● **Source text**:
======

New Ban on Arbitration Agreements for Sexual Harassment Claims - April 2022

Mon, Apr 25, 2022 at 8:00AM

Trent Cotney, Partner, Adams & Reese, LLP

President Biden is expected to sign and approve a new bill prohibiting pre-dispute arbitration agreements for sexual harassment and sexual assault claims. On February 7, the House approved the bill. Although several states, such as New York and California, already have similar laws on the books, the bill would apply nationwide.

Flowing from the tide of litigation that ensued during the Me Too movement, the ban’s intent is to allow victims of sexual harassment or sexual assault to not be silenced through contractual mechanisms such as arbitration. It allows victims to speak publicly about their issues. The ban only applies to pre-dispute claims, meaning before a claim is filed in court. Therefore, a party alleging sexual harassment or sexual assault can file a claim in court or choose arbitration. If the matter is filed in court, then the employer can enforce arbitration. Post-dispute arbitration is allowed in almost all circumstances. 

So why would an employer or an employee want arbitration? There are a variety of factors to consider. Arbitration does not involve the use of a judge or jury to resolve disputes. Instead, the arbitrator or a panel of arbitrators decides the dispute after each side presents their case. Like litigation, the arbitrator(s) decision is binding.

There is no right or wrong answer to the question of whether arbitration or litigation is the better choice to resolve a dispute. Each dispute has to be evaluated on its own set of facts and with the parties involved. The reason many employment cases are decided in arbitration is the greater likelihood that it avoids the disclosure of allegations to the public. There is no way for the public to search for the filings or orders in an arbitration proceeding.

Generally speaking, it is less expensive to arbitrate a case rather than litigate a case. There is typically less discovery in arbitration than in litigation and it is easier to obtain limits on discovery in arbitration than it is in litigation. For example, the rules governing American Arbitration Association (AAA) limit the amount of discovery parties can take in arbitration.

======

● **Task list**:
A: According to the arbitration article, on what date did the House approve the bill?
B: Continue the arbitration article from the point where it stops.
The rows have no connection to the arbitration article.

● **Material**:
======

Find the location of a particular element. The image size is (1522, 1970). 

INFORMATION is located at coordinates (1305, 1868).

======

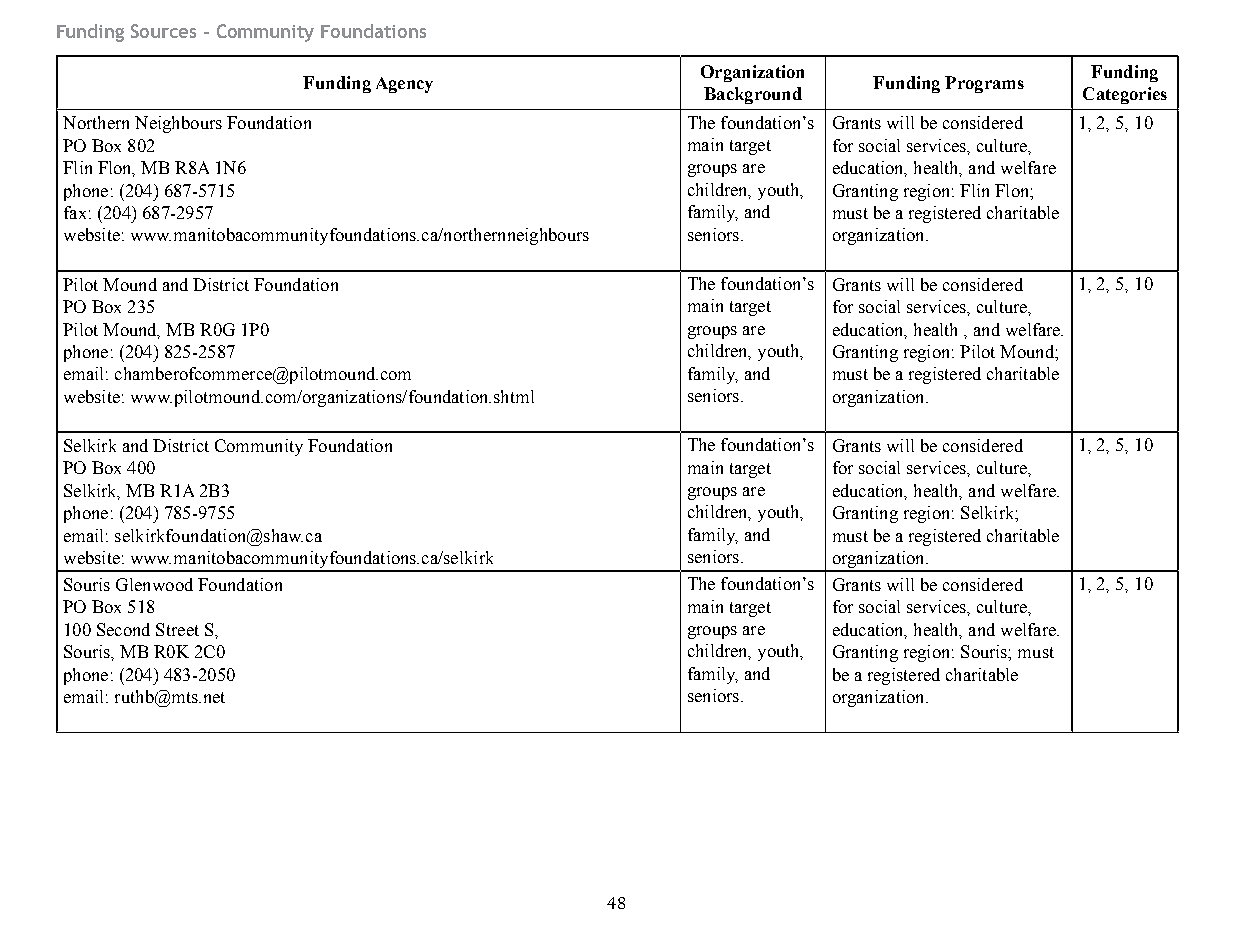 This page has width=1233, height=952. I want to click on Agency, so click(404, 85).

======

● **Responses to the tasks**:
A: February 7

B:
Discovery includes things such as depositions of witnesses, requests for production of documents, interrogatories (questions directed to the opposing party) and requests that parties admit or deny certain facts in the case. Although in litigation there are
some limits to discovery, discovery is liberally allowed by courts, thereby increasing the time and expense an attorney has to devote to pursuing and/or defending a case.

Because arbitration limits the amount of discovery parties can obtain, the cost to arbitrate can be less than the cost to litigate. But,
without discovery, it is more likely that a party will be surprised at the arbitration hearing by an undisclosed document or witness.

In addition, arbitration often allows a dispute to be resolved in less time than litigation through the court system. Normally, arbitration from start to finish takes a year or less, while litigation is rarely concluded in less than a year and may take several years before the dispute is brought to trial and appeals are concluded.

An advantage of arbitration is that the arbitrator(s) are usually knowledgeable in the field relevant to the dispute. For example, if the dispute concerns an employment issue, then the arbitrator will generally have some experience with employment law. In the court system, the judge that is assigned to your case and the jury usually do not have a construction background and may not be familiar with the intricacies of the construction industry as well as an arbitrator.

If you are defending a claim, the benefit of having someone knowledgeable in the construction industry act as an arbitrator for your case also helps to prevent every contractor and subcontractor’s worst fear – the runaway jury (e.g., $40,000,000 jury award for the spilled McDonald’s coffee). There are certain types of cases such as sick building cases, which, if put in front of a jury, could result in extraordinarily high jury damage awards against the contractor or subcontractor that is ultimately determined to be responsible for the damage. Arbitrators generally are less likely to render an exorbitant award and are more likely to limit damages that are awarded to actual damages rather than damages for pain and suffering, mental anguish, etc. However, an arbitrator may award such damages if provided for in the arbitration provision. Technically, arbitrators are not required to follow the law.

In litigation the court uses statutory authority, precedent set forth in case law and the rules governing evidence and court procedure, among other things, which act as guidelines for attorneys when pursuing or defending a claim. In arbitration, arbitrators are not required to adhere to any law, statute or rule other than the procedural rules provided by the arbitration
association. In general, arbitrators apply the applicable law but do not strictly enforce the rules of evidence and court procedure.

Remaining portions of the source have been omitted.